Interface element records
────────

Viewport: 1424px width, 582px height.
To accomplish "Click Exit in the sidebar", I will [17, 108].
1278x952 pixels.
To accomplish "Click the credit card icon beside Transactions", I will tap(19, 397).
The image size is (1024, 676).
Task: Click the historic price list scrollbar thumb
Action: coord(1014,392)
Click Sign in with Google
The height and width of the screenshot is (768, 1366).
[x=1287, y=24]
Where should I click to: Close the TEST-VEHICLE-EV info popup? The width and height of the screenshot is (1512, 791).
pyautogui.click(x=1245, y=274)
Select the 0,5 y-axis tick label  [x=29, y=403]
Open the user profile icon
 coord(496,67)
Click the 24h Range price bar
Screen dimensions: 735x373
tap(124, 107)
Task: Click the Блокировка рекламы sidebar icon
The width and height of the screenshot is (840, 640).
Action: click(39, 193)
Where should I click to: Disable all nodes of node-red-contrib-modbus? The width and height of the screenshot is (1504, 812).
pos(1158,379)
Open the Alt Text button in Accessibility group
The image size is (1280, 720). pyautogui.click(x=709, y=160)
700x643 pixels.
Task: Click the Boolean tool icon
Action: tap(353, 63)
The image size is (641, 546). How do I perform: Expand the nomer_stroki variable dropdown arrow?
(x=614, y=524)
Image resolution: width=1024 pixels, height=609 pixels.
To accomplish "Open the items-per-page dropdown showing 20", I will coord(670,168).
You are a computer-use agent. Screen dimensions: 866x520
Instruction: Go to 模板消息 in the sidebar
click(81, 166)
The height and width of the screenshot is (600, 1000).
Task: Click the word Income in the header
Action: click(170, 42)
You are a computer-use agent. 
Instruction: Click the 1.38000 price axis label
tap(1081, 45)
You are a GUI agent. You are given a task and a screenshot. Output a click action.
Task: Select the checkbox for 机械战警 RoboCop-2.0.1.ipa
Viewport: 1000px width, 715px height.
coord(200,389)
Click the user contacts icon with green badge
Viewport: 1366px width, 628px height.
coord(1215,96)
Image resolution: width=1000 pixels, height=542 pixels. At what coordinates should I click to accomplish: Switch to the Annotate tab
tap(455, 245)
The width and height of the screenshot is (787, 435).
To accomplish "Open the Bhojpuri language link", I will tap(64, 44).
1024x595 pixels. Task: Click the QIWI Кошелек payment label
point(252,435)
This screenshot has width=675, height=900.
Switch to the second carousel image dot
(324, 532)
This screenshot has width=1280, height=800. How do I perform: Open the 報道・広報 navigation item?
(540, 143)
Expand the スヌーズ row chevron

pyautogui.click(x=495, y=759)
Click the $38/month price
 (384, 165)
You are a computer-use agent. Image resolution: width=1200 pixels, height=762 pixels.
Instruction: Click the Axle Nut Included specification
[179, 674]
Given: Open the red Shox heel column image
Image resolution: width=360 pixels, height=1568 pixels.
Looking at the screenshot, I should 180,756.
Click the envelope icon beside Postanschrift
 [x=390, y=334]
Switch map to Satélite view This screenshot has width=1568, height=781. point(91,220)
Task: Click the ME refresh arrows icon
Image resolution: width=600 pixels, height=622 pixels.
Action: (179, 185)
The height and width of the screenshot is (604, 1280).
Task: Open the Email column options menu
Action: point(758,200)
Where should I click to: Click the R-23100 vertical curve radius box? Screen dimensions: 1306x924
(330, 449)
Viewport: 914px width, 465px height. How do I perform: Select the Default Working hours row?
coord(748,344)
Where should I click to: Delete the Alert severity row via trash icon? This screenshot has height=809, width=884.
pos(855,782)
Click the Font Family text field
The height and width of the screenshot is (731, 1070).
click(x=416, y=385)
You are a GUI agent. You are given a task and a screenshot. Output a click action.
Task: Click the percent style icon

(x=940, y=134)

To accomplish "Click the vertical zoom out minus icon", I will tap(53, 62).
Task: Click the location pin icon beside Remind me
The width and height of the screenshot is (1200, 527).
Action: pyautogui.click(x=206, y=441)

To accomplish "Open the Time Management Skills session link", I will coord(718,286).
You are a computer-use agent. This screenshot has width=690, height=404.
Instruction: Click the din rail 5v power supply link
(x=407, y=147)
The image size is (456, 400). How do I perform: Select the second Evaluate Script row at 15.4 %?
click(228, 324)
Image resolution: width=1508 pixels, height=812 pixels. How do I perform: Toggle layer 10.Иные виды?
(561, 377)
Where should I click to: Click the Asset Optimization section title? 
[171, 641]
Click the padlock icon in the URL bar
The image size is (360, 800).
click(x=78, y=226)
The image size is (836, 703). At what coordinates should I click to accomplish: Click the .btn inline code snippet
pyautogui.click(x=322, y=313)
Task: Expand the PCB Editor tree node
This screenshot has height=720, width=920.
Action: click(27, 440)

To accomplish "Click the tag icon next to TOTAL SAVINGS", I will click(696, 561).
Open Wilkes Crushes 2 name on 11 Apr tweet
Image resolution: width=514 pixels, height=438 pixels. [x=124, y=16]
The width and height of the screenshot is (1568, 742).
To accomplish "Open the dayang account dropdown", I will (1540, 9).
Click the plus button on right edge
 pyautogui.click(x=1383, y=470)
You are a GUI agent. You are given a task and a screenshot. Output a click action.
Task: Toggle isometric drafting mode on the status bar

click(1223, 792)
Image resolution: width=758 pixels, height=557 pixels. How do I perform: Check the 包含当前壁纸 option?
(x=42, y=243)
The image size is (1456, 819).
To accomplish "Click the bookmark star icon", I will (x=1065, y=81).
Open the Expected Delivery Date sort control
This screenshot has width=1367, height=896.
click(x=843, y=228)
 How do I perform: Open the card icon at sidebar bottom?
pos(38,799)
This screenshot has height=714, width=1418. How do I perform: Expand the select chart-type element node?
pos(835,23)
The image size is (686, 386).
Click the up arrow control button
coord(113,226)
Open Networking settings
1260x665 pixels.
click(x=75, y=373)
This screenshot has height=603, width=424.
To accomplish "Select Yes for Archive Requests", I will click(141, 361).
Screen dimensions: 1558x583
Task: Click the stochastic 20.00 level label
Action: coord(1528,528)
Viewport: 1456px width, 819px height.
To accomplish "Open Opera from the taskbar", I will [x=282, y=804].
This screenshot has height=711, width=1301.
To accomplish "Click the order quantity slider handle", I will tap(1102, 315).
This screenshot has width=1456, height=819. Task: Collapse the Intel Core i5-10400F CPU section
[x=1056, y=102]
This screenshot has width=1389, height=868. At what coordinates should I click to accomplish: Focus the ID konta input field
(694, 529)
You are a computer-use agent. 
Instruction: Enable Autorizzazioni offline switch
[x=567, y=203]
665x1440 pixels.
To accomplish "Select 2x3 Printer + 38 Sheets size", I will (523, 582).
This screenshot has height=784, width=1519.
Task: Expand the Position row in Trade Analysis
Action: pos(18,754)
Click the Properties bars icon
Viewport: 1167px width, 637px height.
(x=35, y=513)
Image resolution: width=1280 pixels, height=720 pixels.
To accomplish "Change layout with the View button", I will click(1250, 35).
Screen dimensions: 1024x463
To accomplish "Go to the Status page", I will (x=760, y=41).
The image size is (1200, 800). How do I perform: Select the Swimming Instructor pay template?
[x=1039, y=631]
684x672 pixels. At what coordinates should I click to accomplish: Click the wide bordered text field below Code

────────

- _TASK TO COMPLETE_
Revise the material so that each occurrence of "computer-use agent" becomes "desktop agent", keeping all other text the same.

- _SOLUTION_
Viewport: 1424px width, 582px height.
To accomplish "Click Exit in the sidebar", I will [17, 108].
1278x952 pixels.
To accomplish "Click the credit card icon beside Transactions", I will tap(19, 397).
The image size is (1024, 676).
Task: Click the historic price list scrollbar thumb
Action: coord(1014,392)
Click Sign in with Google
The height and width of the screenshot is (768, 1366).
[x=1287, y=24]
Where should I click to: Close the TEST-VEHICLE-EV info popup? The width and height of the screenshot is (1512, 791).
pyautogui.click(x=1245, y=274)
Select the 0,5 y-axis tick label  [x=29, y=403]
Open the user profile icon
 coord(496,67)
Click the 24h Range price bar
Screen dimensions: 735x373
tap(124, 107)
Task: Click the Блокировка рекламы sidebar icon
The width and height of the screenshot is (840, 640).
Action: click(39, 193)
Where should I click to: Disable all nodes of node-red-contrib-modbus? The width and height of the screenshot is (1504, 812).
pos(1158,379)
Open the Alt Text button in Accessibility group
The image size is (1280, 720). pyautogui.click(x=709, y=160)
700x643 pixels.
Task: Click the Boolean tool icon
Action: tap(353, 63)
The image size is (641, 546). How do I perform: Expand the nomer_stroki variable dropdown arrow?
(x=614, y=524)
Image resolution: width=1024 pixels, height=609 pixels.
To accomplish "Open the items-per-page dropdown showing 20", I will coord(670,168).
You are a desktop agent. Screen dimensions: 866x520
Instruction: Go to 模板消息 in the sidebar
click(81, 166)
The height and width of the screenshot is (600, 1000).
Task: Click the word Income in the header
Action: click(170, 42)
You are a desktop agent. 
Instruction: Click the 1.38000 price axis label
tap(1081, 45)
You are a GUI agent. You are given a task and a screenshot. Output a click action.
Task: Select the checkbox for 机械战警 RoboCop-2.0.1.ipa
Viewport: 1000px width, 715px height.
coord(200,389)
Click the user contacts icon with green badge
Viewport: 1366px width, 628px height.
coord(1215,96)
Image resolution: width=1000 pixels, height=542 pixels. At what coordinates should I click to accomplish: Switch to the Annotate tab
tap(455, 245)
The width and height of the screenshot is (787, 435).
To accomplish "Open the Bhojpuri language link", I will tap(64, 44).
1024x595 pixels. Task: Click the QIWI Кошелек payment label
point(252,435)
This screenshot has width=675, height=900.
Switch to the second carousel image dot
(324, 532)
This screenshot has width=1280, height=800. How do I perform: Open the 報道・広報 navigation item?
(540, 143)
Expand the スヌーズ row chevron

pyautogui.click(x=495, y=759)
Click the $38/month price
 (384, 165)
You are a desktop agent. Image resolution: width=1200 pixels, height=762 pixels.
Instruction: Click the Axle Nut Included specification
[179, 674]
Given: Open the red Shox heel column image
Image resolution: width=360 pixels, height=1568 pixels.
Looking at the screenshot, I should 180,756.
Click the envelope icon beside Postanschrift
 [x=390, y=334]
Switch map to Satélite view This screenshot has width=1568, height=781. point(91,220)
Task: Click the ME refresh arrows icon
Image resolution: width=600 pixels, height=622 pixels.
Action: (179, 185)
The height and width of the screenshot is (604, 1280).
Task: Open the Email column options menu
Action: point(758,200)
Where should I click to: Click the R-23100 vertical curve radius box? Screen dimensions: 1306x924
(330, 449)
Viewport: 914px width, 465px height. How do I perform: Select the Default Working hours row?
coord(748,344)
Where should I click to: Delete the Alert severity row via trash icon? This screenshot has height=809, width=884.
pos(855,782)
Click the Font Family text field
The height and width of the screenshot is (731, 1070).
click(x=416, y=385)
You are a GUI agent. You are given a task and a screenshot. Output a click action.
Task: Click the percent style icon

(x=940, y=134)

To accomplish "Click the vertical zoom out minus icon", I will tap(53, 62).
Task: Click the location pin icon beside Remind me
The width and height of the screenshot is (1200, 527).
Action: pyautogui.click(x=206, y=441)

To accomplish "Open the Time Management Skills session link", I will coord(718,286).
You are a desktop agent. This screenshot has width=690, height=404.
Instruction: Click the din rail 5v power supply link
(x=407, y=147)
The image size is (456, 400). How do I perform: Select the second Evaluate Script row at 15.4 %?
click(228, 324)
Image resolution: width=1508 pixels, height=812 pixels. How do I perform: Toggle layer 10.Иные виды?
(561, 377)
Where should I click to: Click the Asset Optimization section title? 
[171, 641]
Click the padlock icon in the URL bar
The image size is (360, 800).
click(x=78, y=226)
The image size is (836, 703). At what coordinates should I click to accomplish: Click the .btn inline code snippet
pyautogui.click(x=322, y=313)
Task: Expand the PCB Editor tree node
This screenshot has height=720, width=920.
Action: click(27, 440)

To accomplish "Click the tag icon next to TOTAL SAVINGS", I will click(696, 561).
Open Wilkes Crushes 2 name on 11 Apr tweet
Image resolution: width=514 pixels, height=438 pixels. [x=124, y=16]
The width and height of the screenshot is (1568, 742).
To accomplish "Open the dayang account dropdown", I will (1540, 9).
Click the plus button on right edge
 pyautogui.click(x=1383, y=470)
You are a GUI agent. You are given a task and a screenshot. Output a click action.
Task: Toggle isometric drafting mode on the status bar

click(1223, 792)
Image resolution: width=758 pixels, height=557 pixels. How do I perform: Check the 包含当前壁纸 option?
(x=42, y=243)
The image size is (1456, 819).
To accomplish "Click the bookmark star icon", I will (x=1065, y=81).
Open the Expected Delivery Date sort control
This screenshot has width=1367, height=896.
click(x=843, y=228)
 How do I perform: Open the card icon at sidebar bottom?
pos(38,799)
This screenshot has height=714, width=1418. How do I perform: Expand the select chart-type element node?
pos(835,23)
The image size is (686, 386).
Click the up arrow control button
coord(113,226)
Open Networking settings
1260x665 pixels.
click(x=75, y=373)
This screenshot has height=603, width=424.
To accomplish "Select Yes for Archive Requests", I will click(141, 361).
Screen dimensions: 1558x583
Task: Click the stochastic 20.00 level label
Action: coord(1528,528)
Viewport: 1456px width, 819px height.
To accomplish "Open Opera from the taskbar", I will [x=282, y=804].
This screenshot has height=711, width=1301.
To accomplish "Click the order quantity slider handle", I will tap(1102, 315).
This screenshot has width=1456, height=819. Task: Collapse the Intel Core i5-10400F CPU section
[x=1056, y=102]
This screenshot has width=1389, height=868. At what coordinates should I click to accomplish: Focus the ID konta input field
(694, 529)
You are a desktop agent. 
Instruction: Enable Autorizzazioni offline switch
[x=567, y=203]
665x1440 pixels.
To accomplish "Select 2x3 Printer + 38 Sheets size", I will (523, 582).
This screenshot has height=784, width=1519.
Task: Expand the Position row in Trade Analysis
Action: pos(18,754)
Click the Properties bars icon
Viewport: 1167px width, 637px height.
(x=35, y=513)
Image resolution: width=1280 pixels, height=720 pixels.
To accomplish "Change layout with the View button", I will click(1250, 35).
Screen dimensions: 1024x463
To accomplish "Go to the Status page", I will (x=760, y=41).
The image size is (1200, 800). How do I perform: Select the Swimming Instructor pay template?
[x=1039, y=631]
684x672 pixels. At what coordinates should I click to accomplish: Click the wide bordered text field below Code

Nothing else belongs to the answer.